Settantacinque  minuti di puro dinamismo e  brio, con sketch, monologhi, ed interventi musicali cantati e ballati.

Le  donne d’acqua dolce sono le trentenni di oggi, sono le "donne che sanno" , quelle che sono arrivate a quel punto di consapevolezza da cui non si può tornare indietro: sanno che l'amore finisce e che però non si muore per questo; sanno che non c’è bisogno che qualcuno ostenti approvazione perché  il loro valore esiste a prescindere. Sono quelle che credono ancora nelle favole, nonostante tutto.

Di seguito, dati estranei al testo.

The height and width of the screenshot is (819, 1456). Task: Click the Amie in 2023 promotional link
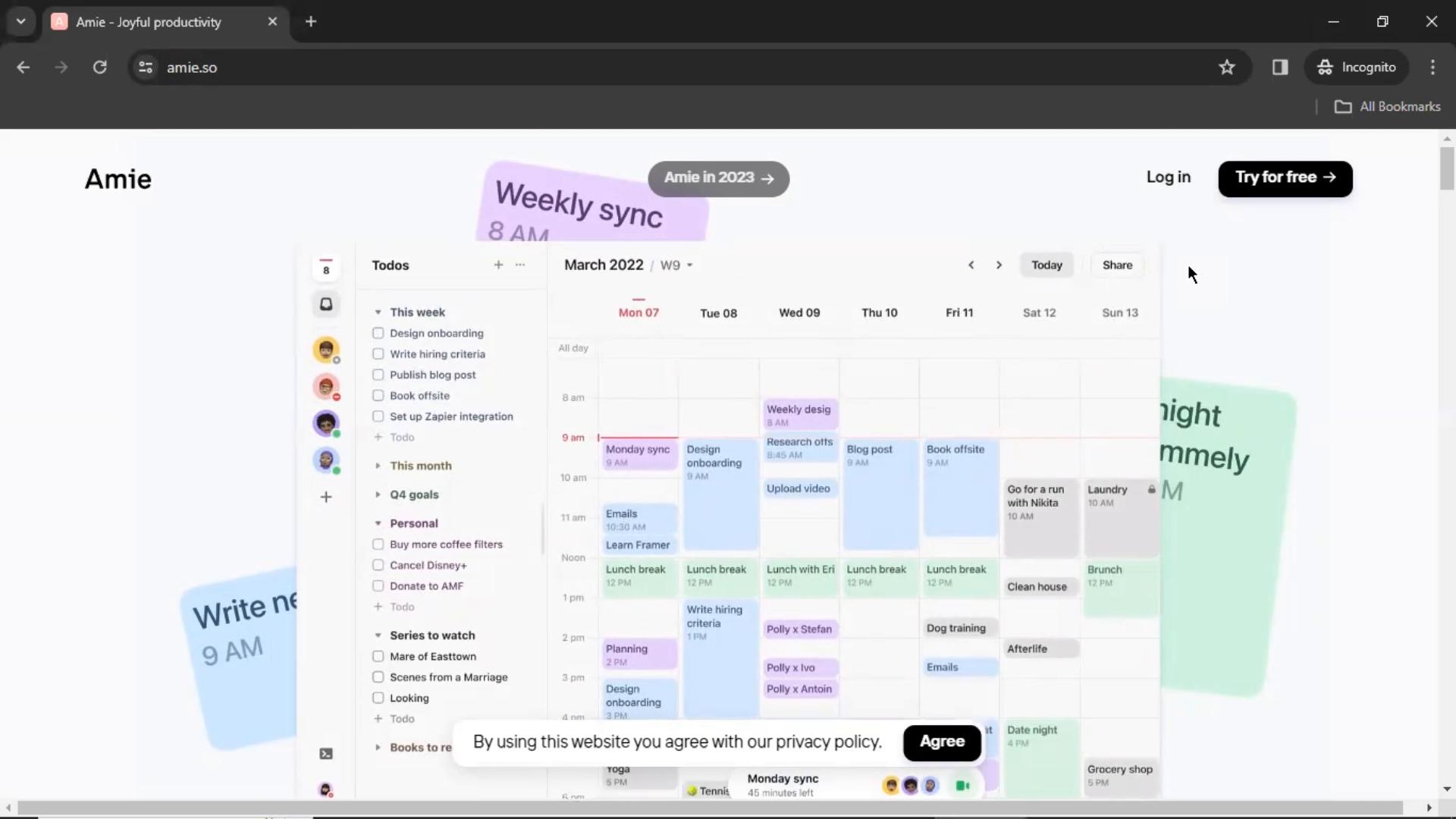(x=718, y=177)
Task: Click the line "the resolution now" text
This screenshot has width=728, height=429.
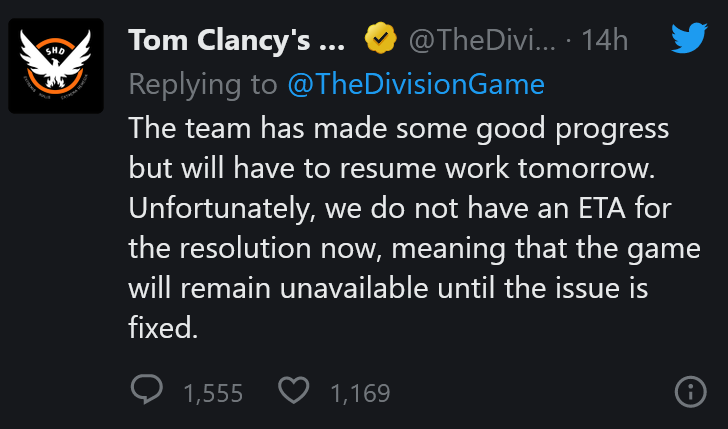Action: click(270, 247)
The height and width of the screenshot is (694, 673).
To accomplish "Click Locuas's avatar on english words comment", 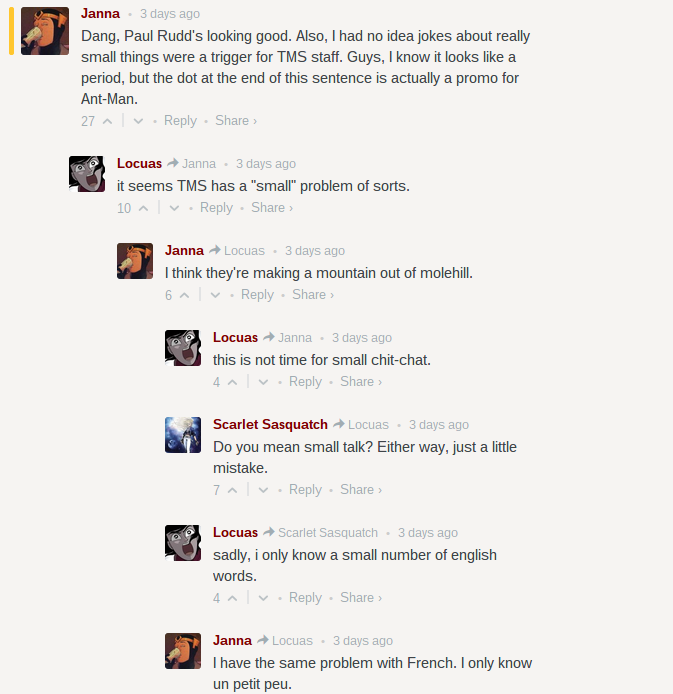I will pyautogui.click(x=183, y=543).
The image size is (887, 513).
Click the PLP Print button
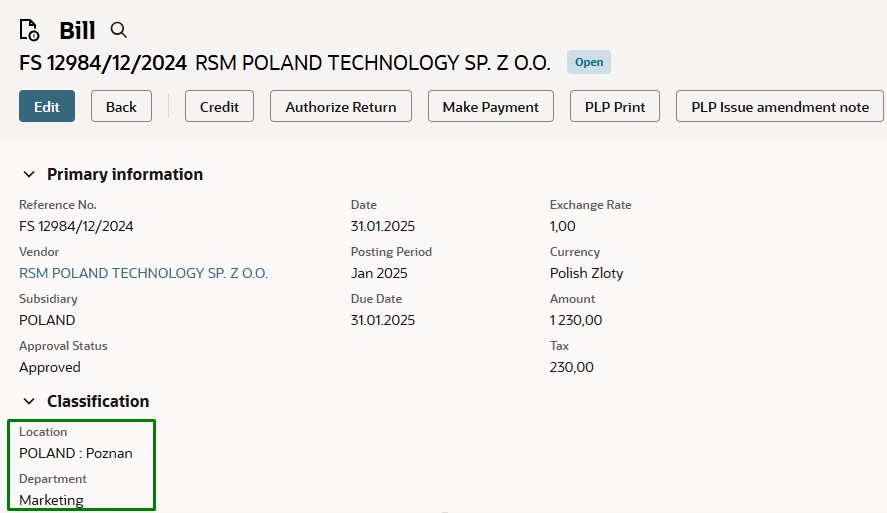615,107
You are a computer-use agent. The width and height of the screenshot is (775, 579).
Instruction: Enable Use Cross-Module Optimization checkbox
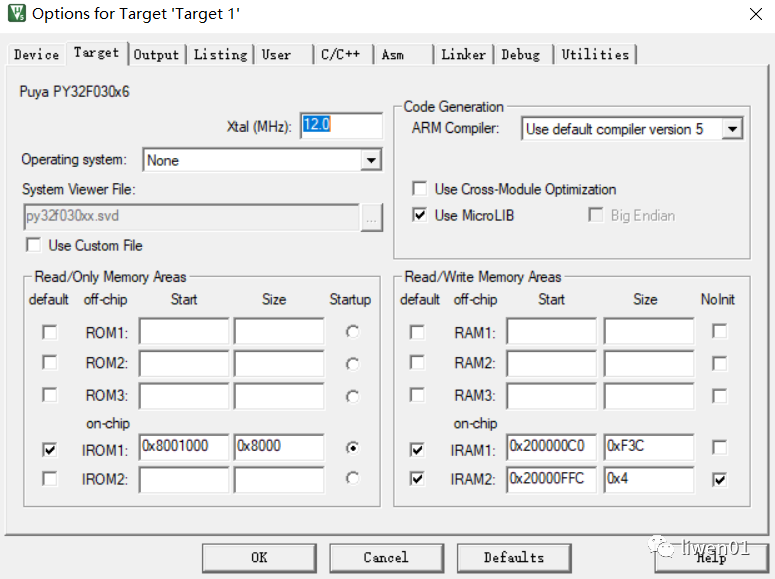(420, 189)

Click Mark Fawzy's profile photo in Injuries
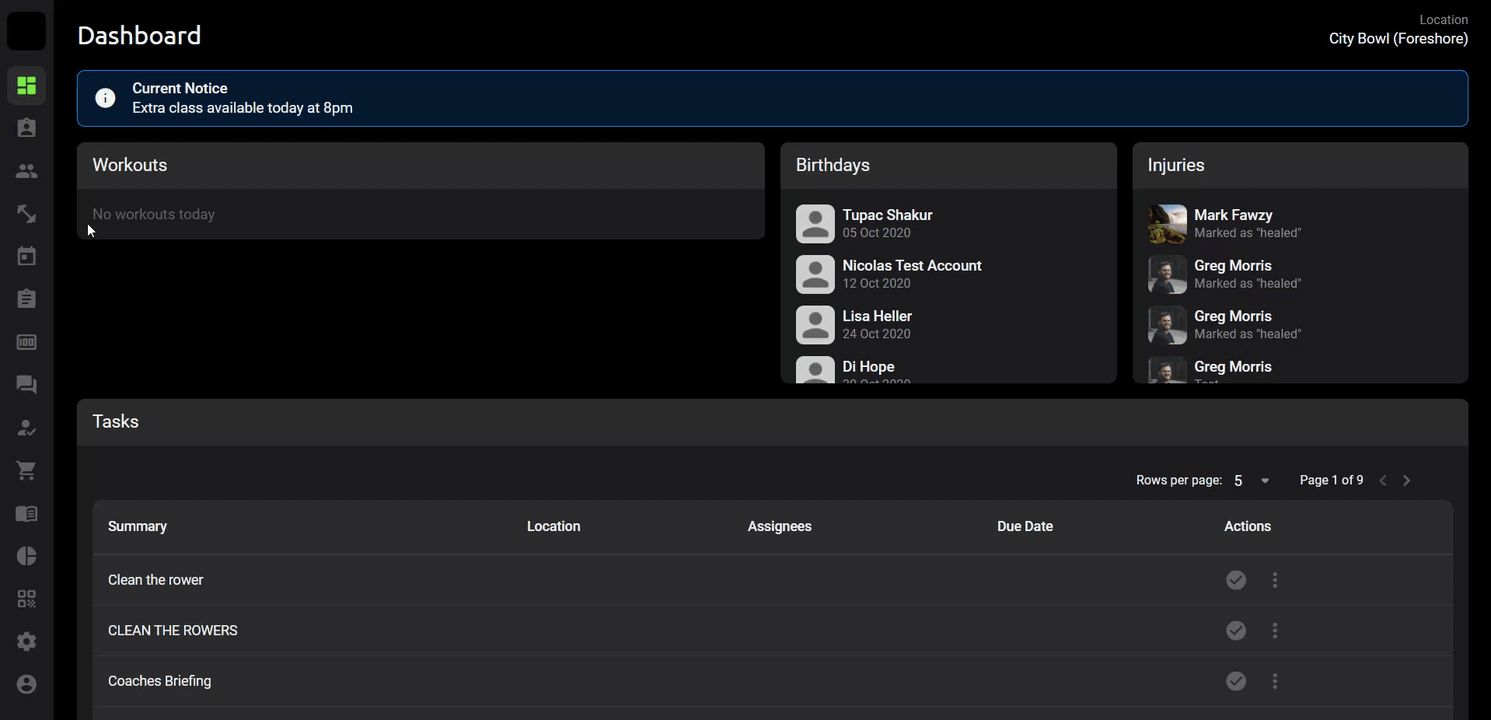pyautogui.click(x=1167, y=224)
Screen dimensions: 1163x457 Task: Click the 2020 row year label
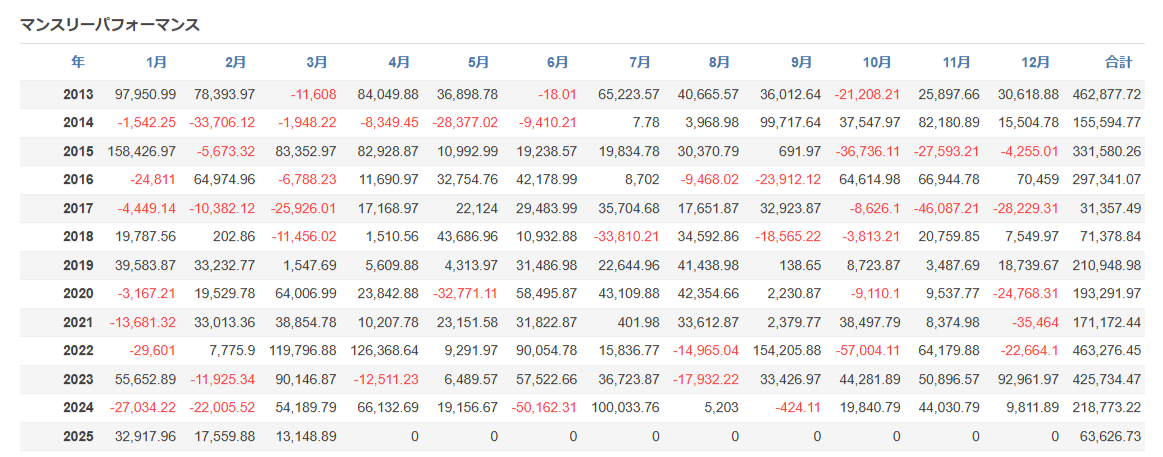tap(78, 294)
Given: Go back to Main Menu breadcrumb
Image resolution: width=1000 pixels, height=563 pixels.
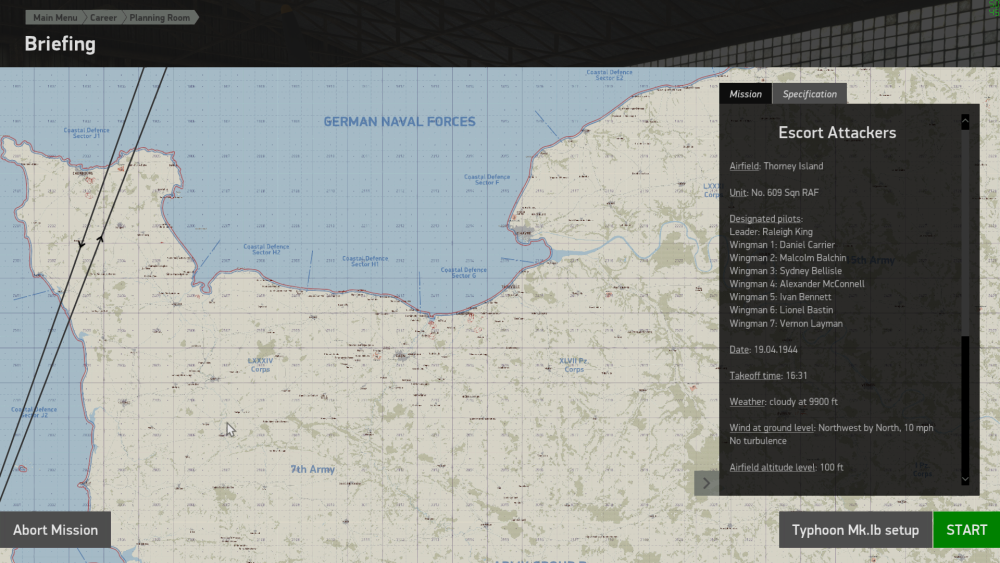Looking at the screenshot, I should click(x=56, y=18).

Ciniche, ironiche, dissacranti, in lotta continua con la cellulite e contro i modelli canonici di bellezza e femminilità imposti dai social media. Sono donne che vanno bene così:  accettano con umiltà la loro forza straordinaria, con leggerezza la loro imbarazzante fragilità.

In scena due attrici, Viviana Altieri ed Elisabetta Mandalari, che non lasciano mai vuoto il palco,  cambiano costume dieci volte dando vita ad una pluralità di personaggi e situazioni comiche e inaspettate. Tacchi, cappelli, paillettes e parrucche colorano in un crescendo vorticoso le storie di queste donne.

Le quattro scene, di cui sono protagoniste due amiche partite per un viaggio alla riscoperta di loro stesse,  sono il filo conduttore di tutto lo spettacolo, intervallate dall’ingresso di altri otto personaggi femminili che irromperanno nello stile della stand-up comedy.